How much does it cost to fix a bad wheel bearing?
For most cars the cost to fix a wheel bearing is $150 to $400 per corner installed. Trucks, SUVs, and AWD vehicles with pressed-in bearings run $300 to $700 per corner. Parts are usually $40 to $250, and labor is 1.5 to 4 hours depending on whether it is a bolt-on hub assembly or a pressed bearing.
Is it cheaper to replace one wheel bearing or both?
You only need to replace the bearing that is bad, and there is no rule that says you must do both.

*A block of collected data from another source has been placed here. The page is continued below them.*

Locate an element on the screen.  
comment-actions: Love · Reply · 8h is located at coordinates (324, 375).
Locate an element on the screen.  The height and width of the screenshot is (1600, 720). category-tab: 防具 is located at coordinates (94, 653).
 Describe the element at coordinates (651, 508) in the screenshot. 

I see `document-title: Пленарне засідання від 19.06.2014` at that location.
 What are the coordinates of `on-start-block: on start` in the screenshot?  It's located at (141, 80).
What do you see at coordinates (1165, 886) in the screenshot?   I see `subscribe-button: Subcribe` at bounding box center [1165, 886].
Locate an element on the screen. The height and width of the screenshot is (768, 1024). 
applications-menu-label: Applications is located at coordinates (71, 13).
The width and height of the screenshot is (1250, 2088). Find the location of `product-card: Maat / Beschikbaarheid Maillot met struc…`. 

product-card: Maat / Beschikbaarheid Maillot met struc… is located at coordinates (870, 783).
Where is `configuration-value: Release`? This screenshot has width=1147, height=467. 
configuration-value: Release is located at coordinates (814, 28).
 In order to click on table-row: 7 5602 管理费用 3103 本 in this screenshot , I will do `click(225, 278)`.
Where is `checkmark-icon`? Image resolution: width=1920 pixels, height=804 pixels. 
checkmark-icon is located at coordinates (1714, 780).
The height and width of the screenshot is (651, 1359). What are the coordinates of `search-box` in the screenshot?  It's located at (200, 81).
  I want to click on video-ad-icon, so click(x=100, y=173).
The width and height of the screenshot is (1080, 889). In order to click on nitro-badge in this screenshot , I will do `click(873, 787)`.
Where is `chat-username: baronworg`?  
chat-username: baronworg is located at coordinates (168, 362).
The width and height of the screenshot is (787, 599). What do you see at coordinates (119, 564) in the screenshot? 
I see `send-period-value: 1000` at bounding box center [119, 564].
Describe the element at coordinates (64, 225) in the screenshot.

Wheel bearings do not wear as a matched pair like brake pads. Replace the noisy corner only. Doing both fronts at once only makes sense if both are already showing play or noise.
What does a bad wheel bearing sound like?
A bad wheel bearing makes a cyclic humming, growling, or grinding noise that rises and falls with vehicle speed, not engine RPM. It often gets louder when you turn one direction and quieter the other. Some feel a vibration in the steering wheel or floor that worsens above 40 mph.
How long can you drive on a bad wheel bearing?
You might drive days or a few hundred miles on a mildly noisy bearing, but it is risky. A failing bearing can seize, allow the wheel to wobble, damage the hub and CV axle, or in rare cases let the wheel separate. Once it grinds or you feel play, stop driving it hard and replace it within a week.
Why is a wheel bearing more expensive on a truck or AWD car?
Trucks, SUVs, and AWD or 4WD vehicles often use a sealed hub assembly that includes the ABS sensor and wheel speed ring, which costs more as a part. They may also require removing the CV axle, larger fasteners, and more labor time, pushing the total to $300 to $700 per corner.

⚡ TL;DR

  • Cost to fix a wheel bearing: $150 to $400 per corner on most cars, $300 to $700 on trucks and AWD.
  • Price is driven by part type: bolt-on hub (cheap labor, pricier part) vs pressed bearing (cheap part, pricier labor).
  • Replace only the bad corner. Bearings do not wear in pairs.
  • The noise is a speed-linked hum that grows to a grind and shifts when you turn.
  • Fix it before it grinds, or risk damaging the hub, axle, and ABS sensor.